Could Monistat interfere with Plan B, and how can I tell if Plan B is working?
Here is my situation: I started my period around the 13th of November. I woke up yesterday morning with itching and discomfort in my vagina and so I figured that it was a yeast infection of some sort and bought the Monistat 1- day package (with the insertable ovule, wipes & cream) and I used Vagisil. This was all around 1pm. Then, later on that night (please don't judge me for this but I drank for the first time and two glasses of wine did it for me & my boyfriend wasn't too sober either.) Anyways, my boyfriend & I had sex and he wore a condom but it broke and I am not on any birth control as of right now, I was supposed to pick it up next week. I took Plan B one dose about thirty minutes later. I'm worried sleepless over this and I would love to know your opinion on how this may turn out. Also, how do I know if plan B is in fact working and whether or not the Monistat capsule could interfere with it. Again, thank you so much.

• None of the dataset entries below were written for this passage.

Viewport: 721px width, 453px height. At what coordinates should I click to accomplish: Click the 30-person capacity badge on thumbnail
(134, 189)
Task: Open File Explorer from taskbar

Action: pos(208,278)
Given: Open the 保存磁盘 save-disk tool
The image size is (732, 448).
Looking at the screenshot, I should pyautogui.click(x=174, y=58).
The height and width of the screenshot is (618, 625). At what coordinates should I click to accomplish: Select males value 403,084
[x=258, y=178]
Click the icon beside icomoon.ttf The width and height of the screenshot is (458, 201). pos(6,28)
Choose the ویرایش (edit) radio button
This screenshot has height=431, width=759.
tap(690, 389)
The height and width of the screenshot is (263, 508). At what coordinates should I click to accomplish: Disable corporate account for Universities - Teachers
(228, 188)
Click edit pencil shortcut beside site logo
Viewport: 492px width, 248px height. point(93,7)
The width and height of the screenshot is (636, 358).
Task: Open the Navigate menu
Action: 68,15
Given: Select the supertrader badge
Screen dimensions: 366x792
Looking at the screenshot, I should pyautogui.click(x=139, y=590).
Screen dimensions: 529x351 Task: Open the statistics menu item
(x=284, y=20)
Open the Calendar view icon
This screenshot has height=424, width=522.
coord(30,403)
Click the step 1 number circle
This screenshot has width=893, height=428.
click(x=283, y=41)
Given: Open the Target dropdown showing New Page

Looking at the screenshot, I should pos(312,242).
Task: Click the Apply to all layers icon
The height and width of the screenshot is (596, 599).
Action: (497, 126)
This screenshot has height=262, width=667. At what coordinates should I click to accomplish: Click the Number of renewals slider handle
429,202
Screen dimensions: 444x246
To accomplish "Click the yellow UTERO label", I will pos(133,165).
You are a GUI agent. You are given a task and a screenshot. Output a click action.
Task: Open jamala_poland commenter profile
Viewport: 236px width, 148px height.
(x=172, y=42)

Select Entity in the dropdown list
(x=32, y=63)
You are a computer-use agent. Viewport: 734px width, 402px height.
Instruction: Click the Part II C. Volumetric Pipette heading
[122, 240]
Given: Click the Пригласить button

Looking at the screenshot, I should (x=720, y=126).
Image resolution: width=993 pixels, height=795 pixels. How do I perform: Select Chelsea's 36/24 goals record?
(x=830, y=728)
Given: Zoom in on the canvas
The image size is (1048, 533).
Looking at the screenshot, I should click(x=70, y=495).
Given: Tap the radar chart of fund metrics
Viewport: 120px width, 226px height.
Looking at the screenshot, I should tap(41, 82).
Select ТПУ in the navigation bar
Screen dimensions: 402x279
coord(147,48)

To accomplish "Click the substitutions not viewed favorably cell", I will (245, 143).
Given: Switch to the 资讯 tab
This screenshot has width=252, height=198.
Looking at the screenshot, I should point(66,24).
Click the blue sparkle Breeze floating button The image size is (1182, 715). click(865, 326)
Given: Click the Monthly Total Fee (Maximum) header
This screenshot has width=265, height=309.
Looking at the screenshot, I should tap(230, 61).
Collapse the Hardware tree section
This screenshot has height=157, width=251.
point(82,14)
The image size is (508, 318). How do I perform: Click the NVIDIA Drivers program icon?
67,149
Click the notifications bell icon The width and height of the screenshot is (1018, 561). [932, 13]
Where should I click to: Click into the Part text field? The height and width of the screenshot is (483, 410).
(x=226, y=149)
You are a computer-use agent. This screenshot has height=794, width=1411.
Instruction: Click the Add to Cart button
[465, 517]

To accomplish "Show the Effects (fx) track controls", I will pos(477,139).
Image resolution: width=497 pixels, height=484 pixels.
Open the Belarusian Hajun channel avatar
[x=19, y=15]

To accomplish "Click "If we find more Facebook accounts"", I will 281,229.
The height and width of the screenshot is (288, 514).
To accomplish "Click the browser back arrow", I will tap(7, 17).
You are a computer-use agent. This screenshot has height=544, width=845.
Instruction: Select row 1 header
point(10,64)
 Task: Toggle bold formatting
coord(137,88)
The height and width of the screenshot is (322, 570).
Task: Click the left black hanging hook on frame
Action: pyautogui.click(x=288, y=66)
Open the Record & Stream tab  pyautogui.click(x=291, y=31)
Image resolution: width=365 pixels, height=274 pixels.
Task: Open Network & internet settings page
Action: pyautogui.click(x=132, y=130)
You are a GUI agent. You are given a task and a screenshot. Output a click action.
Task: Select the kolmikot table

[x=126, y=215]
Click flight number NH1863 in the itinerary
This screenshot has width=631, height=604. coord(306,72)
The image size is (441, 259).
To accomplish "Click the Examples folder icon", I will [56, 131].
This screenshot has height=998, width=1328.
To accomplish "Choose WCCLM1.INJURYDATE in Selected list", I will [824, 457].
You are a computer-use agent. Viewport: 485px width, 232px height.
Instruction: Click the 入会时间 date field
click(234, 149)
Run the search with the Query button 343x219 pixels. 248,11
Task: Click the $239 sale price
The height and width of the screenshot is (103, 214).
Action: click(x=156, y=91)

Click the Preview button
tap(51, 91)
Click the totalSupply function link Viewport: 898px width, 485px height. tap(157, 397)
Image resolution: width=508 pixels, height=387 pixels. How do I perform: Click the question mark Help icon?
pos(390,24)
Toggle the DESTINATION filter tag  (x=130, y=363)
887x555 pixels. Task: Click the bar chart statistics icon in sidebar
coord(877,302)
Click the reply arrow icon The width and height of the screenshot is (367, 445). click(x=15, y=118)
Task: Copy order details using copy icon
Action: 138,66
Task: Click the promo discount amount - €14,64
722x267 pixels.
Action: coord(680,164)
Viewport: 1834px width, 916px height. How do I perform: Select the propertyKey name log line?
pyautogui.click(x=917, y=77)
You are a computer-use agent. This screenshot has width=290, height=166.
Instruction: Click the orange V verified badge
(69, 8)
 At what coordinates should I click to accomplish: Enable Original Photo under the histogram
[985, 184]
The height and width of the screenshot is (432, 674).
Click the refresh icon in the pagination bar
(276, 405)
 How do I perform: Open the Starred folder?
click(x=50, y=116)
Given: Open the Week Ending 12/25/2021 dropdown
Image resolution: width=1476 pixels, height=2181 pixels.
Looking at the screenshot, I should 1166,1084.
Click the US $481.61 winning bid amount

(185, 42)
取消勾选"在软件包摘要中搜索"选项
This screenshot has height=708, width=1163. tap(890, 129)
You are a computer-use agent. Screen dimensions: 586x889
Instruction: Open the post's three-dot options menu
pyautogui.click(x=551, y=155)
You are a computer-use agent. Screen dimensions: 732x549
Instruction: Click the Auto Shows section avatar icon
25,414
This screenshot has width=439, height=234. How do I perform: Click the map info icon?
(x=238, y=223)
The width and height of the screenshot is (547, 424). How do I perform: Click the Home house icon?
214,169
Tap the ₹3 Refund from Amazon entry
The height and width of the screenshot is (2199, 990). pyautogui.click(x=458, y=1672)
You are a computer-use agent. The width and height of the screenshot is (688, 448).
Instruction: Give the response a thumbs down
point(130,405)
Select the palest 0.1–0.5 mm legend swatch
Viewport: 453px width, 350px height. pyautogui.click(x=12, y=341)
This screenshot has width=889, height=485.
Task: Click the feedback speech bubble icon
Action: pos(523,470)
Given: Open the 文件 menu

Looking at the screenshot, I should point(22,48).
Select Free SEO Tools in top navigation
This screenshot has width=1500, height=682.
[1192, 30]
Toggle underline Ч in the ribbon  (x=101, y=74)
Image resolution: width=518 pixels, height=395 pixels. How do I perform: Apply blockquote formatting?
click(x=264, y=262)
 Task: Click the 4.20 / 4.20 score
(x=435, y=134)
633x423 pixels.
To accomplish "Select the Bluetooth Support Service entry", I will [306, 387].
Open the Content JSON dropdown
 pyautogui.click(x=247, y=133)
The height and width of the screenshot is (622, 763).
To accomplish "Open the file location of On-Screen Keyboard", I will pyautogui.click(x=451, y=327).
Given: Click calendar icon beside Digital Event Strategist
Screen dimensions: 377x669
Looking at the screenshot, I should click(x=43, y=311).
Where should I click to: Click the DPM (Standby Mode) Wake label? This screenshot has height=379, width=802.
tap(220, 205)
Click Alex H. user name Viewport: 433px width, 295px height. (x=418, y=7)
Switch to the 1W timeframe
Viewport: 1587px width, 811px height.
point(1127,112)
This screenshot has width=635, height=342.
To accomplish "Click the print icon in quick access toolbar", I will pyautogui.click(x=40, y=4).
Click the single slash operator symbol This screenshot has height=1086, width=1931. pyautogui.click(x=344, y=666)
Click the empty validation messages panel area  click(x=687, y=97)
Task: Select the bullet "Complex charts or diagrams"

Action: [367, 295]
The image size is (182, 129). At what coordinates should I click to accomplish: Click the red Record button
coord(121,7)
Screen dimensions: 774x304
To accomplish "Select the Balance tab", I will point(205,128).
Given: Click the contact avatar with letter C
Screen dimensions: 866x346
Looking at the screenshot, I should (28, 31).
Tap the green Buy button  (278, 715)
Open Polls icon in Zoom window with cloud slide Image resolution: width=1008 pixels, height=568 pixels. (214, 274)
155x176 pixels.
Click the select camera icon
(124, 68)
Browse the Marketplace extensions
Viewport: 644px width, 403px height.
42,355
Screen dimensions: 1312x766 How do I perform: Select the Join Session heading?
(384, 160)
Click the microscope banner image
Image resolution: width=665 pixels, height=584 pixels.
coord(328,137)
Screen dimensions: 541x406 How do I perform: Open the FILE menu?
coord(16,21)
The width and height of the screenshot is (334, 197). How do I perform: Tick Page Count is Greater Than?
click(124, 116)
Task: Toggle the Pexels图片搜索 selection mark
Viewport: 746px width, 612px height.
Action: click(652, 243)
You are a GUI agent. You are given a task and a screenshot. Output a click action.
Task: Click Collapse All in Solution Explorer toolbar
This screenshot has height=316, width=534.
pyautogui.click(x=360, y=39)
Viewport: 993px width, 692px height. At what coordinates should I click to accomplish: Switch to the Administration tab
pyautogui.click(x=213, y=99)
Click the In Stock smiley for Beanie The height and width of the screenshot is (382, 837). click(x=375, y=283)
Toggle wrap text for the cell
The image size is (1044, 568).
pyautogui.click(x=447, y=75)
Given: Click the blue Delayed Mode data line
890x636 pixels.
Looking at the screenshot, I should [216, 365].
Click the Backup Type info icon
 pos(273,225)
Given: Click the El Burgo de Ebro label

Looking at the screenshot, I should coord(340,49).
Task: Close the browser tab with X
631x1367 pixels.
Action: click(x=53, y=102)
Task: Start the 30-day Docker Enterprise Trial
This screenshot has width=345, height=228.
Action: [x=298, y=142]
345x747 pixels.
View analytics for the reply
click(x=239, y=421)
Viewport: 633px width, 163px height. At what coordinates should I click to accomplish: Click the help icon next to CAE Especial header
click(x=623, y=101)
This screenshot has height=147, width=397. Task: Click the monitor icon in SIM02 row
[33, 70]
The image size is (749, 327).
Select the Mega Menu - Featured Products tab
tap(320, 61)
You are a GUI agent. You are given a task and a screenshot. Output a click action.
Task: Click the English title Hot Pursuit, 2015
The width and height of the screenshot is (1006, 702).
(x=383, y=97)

The good news is that Monistat and Vagisil are both locally administered medications that work inside the vagina but that are minimally absorbed into the body itself. Plan B, on the other hand, is an oral medication which passes into the bloodstream. As such, Monistat and Vagisil, as you have used them, should have no real effects on the effectiveness of the Plan B. That being said, you should know that Plan B, which a great option for preventing pregnancy after unprotected sex, is not perfect. It is only about 80-90% effective at preventing pregnancy, which means that there is still always a small chance you could still be pregnant after taking Plan B. This is why it is recommended that you perform a pregnancy test if you haven't gotten your period within 3 weeks after taking the plan B. It would also be a good idea to talk with your primary care doctor or your OB GYN doctor. They will, first, be able to make sure that this yeast infection is clearing up properly. Also, they will be able to discuss with you other forms of contraception (other than condoms) which could be for effective for you and prevent this worrying situation in the future.
This answer is for general informational purposes only and is not a substitute for professional medical advice.